I voted amazing but frankly I nearly upped that to Scottish. I thought it was fun, exciting, and it kept me guessing. It took a while to get going, and there were a lot of jump cuts early on but on the whole really enjoyable. Plus, a clone army of Keely Hawes? Oh my…

I’m amused that people are saying this nothing arc related happened though, given front and centre and in plain sight they showed us people we thought died, only they didn’t, they were just teleported somewhere else ;)

Oh yeah, and my favourite line? "I wanted minimalist but I seem to have gone with magician!" :lol:

I also liked "Shut-itty Up Up Up!"..... is this, perhaps, a little humorous nod back to Capaldi's famous line from his Malcolm Tucker days, "F**kity Bye!"?

I know there are some plot holes in this episode (as others have pointed out), but I thought it was a fun and quite enjoyable episode.
 
I love that we're back to a Doctor who's just completely oblivious about women again. As opposed to Eleven who was constantly saying how "hot and sexy" everyone looked (albeit said in a very goofy and innocent way).

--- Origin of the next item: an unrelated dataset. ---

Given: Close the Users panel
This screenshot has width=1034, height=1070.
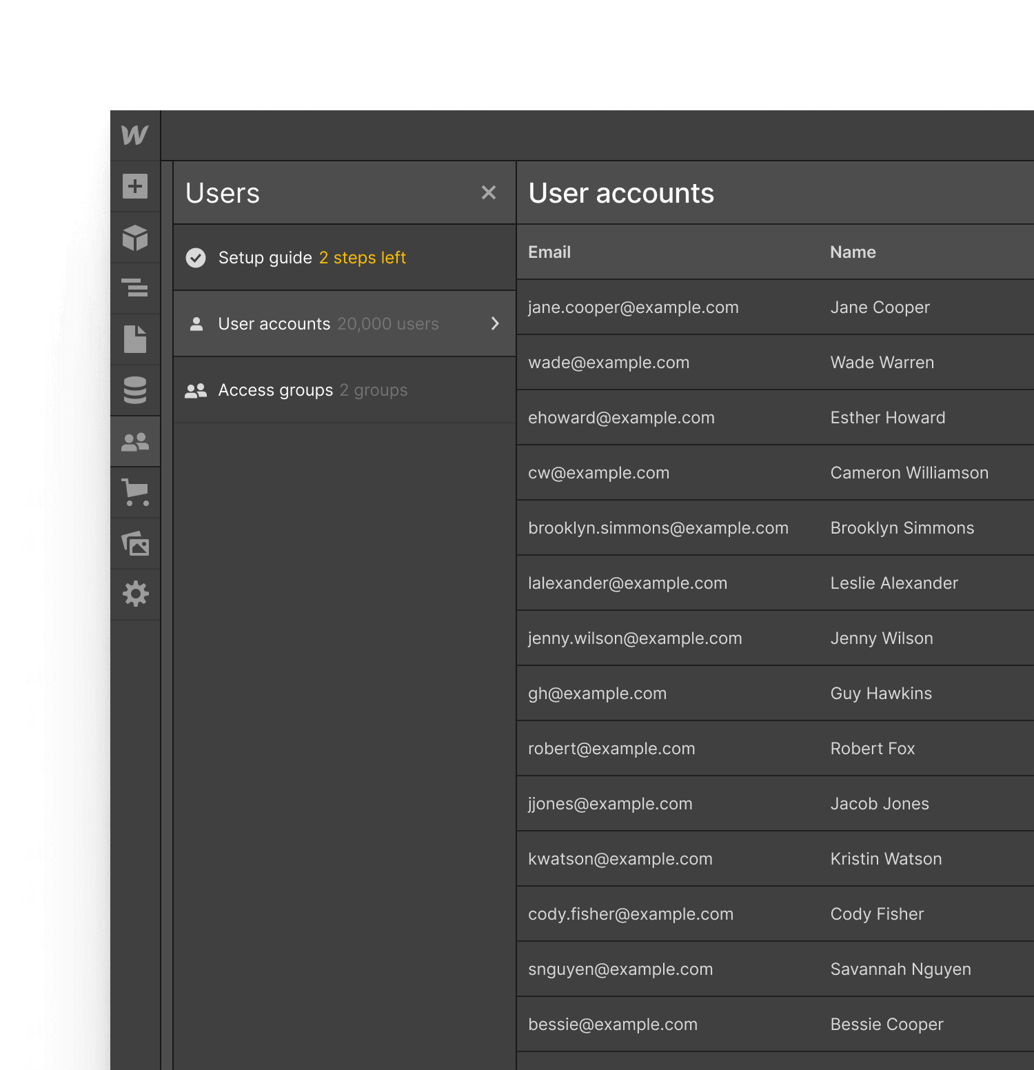Looking at the screenshot, I should point(489,192).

The exchange at the beginning when Clara is trying to get him to look at her outfit, and he just goes "Yup, looking" totally cracked me up.
 
With the aversion to hugging, our new Doctor makes me think just a bit of the "11th Doctor (Jim Broadbent) from "The Curse of Fatal Death" parody:

"Oh dear!.... Seem to be a bit shy of girls now..... One of the problems with changing personas... so unpredictable!"
 
Meh.

"Don't blink, don't breathe, listen, don't think."

What's next?

Moffat needs to let someone else write for a while.